Entering a period of rapid growth

In 2019, the photovoltaic industry entered the boom cycle after the adjustment period. According to the data released by BP, the global PV installed capacity growth rate reached 28% in 2017, and China's installed capacity growth rate reached 54%. The expansion of the industry scale drove the demand for battery equipment.

According to the agency's estimates, China's photovoltaic wind power in 2019 totaled about 56GW increments, and even more. In 14 provinces and cities, the total installed capacity of power supply in 2017 was 71GW, and the total installed capacity of photovoltaic wind power was 47GW, accounting for 67%; the total installed capacity of power supply from January to November 2018 was 60GW, and the total installed capacity of photovoltaic wind power was 35GW. More than 59%. Assuming a total installed capacity of 70GW for the whole year, the installed capacity of photovoltaic wind power is increased from 60% to 100%. It is estimated that 28GW of traditional energy installed capacity can be replaced by photovoltaic wind power every year. If the equivalent hours of wind and solar energy utilization is half of traditional energy, the corresponding photovoltaic The incremental demand for wind power is about 56 GW.

Guojin Securities also believes that the photovoltaic industry has experienced the final round of economic adjustment before the large-scale realization of parity online in 2018. Within two years, it will usher in a new round of rapid growth after the realization of the generation side parity in the world. The company still has several times of room for growth. In 2019, the overall probability of the industry's prosperity is better than that of 2018, and the photovoltaic sector is one of the few sectors on the market that is largely unaffected by the domestic macro economy and has a relatively low PE valuation.

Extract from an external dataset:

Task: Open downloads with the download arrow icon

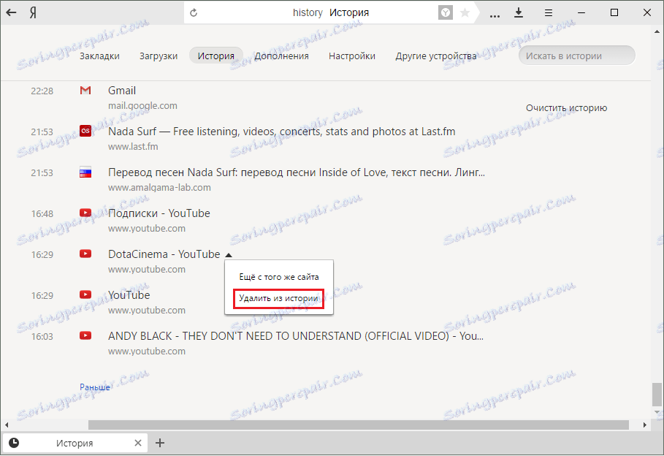Action: pyautogui.click(x=519, y=12)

In the manufacturing industry chain, Yao Yao, an analyst at Guojin Securities, stressed that in the future, the overall concentration will increase and the efficiency of the process will be accelerated. The dominant companies in the advantage chain will gain excess profit margins, with a focus on low-cost silicon materials, high-efficiency batteries, and single Crystal silicon wafers, photovoltaic glass, and focus on the localization of battery equipment.